The governor and her regulators are going to move on this without legislative approval. We need to be careful that whatever they do by executive fiat, the state treasury does not become encumbered.
The federal employees managed by state regulators should not be mixed into our pathetically funded retirement system as if they're state workers. They should not be promised employment beyond any federal funding. And we need to make sure we're not stuck floating money that never gets reimbursed.
When the funding goes away, so should the task. Period. All departments used to have sunset clauses. Unfunded ones definitely need them. To be fair to the employees, they need to understand that this is a temporary job.
A more dangerous situation is the potential (and unaffordable) expansion of Medicaid. A provision in the federal health care law had originally promised that the feds would pay 100 percent of the costs of expanding Medicaid for the first few years and then 90 percent after that. If the feds kept that promise - and they are already retreating from it - that would cost the state $85 million by 2020, according to supporters of the expansion. Never mind that the state budget doesn't have an extra $85 million.
One big concern is that the federal government can't be trusted. After a year of everyone waxing poetic about what a great deal this was, the administration began a retreat. As part of an early budget submission, the Obama administration originally proposed switching to a "blended rate" as a cost savings mechanism. The left-wing Center for Budget and Policy Priorities criticized the blend rate as an attempt to "shift significant costs to the states." Well, of course. That's how the feds work. Some more naïve policymakers actually believed the promise to "cover 100%" of the costs.
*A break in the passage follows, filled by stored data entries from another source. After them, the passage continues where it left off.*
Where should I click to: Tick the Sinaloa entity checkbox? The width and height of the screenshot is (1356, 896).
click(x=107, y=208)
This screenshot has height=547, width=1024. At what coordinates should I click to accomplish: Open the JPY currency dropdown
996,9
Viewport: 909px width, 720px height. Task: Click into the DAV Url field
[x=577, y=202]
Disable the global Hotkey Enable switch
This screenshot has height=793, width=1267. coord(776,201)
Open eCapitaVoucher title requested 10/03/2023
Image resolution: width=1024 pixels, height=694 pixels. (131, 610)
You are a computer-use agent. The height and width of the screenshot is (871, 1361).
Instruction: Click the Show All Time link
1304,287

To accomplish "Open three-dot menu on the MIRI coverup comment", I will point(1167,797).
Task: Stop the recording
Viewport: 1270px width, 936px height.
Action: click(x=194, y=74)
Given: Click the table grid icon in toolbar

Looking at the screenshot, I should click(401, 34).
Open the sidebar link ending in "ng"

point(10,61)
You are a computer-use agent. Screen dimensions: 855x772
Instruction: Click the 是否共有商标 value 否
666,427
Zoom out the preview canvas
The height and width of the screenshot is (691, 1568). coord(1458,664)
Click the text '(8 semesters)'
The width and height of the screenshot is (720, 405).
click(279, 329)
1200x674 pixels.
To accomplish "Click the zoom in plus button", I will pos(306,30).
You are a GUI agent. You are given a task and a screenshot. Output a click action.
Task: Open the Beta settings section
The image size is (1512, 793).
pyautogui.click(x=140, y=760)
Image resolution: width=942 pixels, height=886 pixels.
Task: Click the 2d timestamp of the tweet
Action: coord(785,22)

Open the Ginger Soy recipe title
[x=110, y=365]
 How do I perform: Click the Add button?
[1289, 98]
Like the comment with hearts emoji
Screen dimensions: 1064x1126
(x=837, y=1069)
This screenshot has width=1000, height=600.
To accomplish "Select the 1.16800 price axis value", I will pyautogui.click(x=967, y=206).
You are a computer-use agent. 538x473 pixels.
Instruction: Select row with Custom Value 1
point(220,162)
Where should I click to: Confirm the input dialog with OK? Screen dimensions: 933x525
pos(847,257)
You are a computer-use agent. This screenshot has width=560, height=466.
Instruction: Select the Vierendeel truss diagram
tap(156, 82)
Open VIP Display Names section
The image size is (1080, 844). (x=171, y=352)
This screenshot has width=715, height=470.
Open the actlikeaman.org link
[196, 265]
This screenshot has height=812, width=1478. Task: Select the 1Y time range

Federal budget writers often start off with good intentions. I think someone back in 1975 really, honestly thought Washington was going to pay 40 percent of special education costs. The fact that they never did is disheartening to that one idealist. The rest of us, however, have learned lessons.
Obama's blended rate is not currently on the table. He beat a temporary retreat. But I'm not breaking news when I tell you that there is significant budget pressure in Washington. Shifting a little bit here and there is a federal goal.
They make nice promises on the exchange and on Medicaid expansion. They even mean some of them. But reluctantly, with great sadness, they decide that they will fund most, but not all, of what they promised. They tell themselves it's still a good deal and that they had the best of intentions. Besides, local taxpayers can afford it more than the nearly bankrupt federal government can.
It's already started happening. The administration did us all a favor by floating a recent trial balloon. It warned us. The money they're promising? They can't deliver even if they want to, and they don't exactly want to.
There are reasonable policy debates to have on both serving as contractor for the feds on an exchange and on expanding Medicaid coverage. But don't pretend the money's going to be there. We know it isn't.
Charles M. Arlinghaus is president of the Josiah Bartlett Center for Public Policy, a free-market think tank in Concord.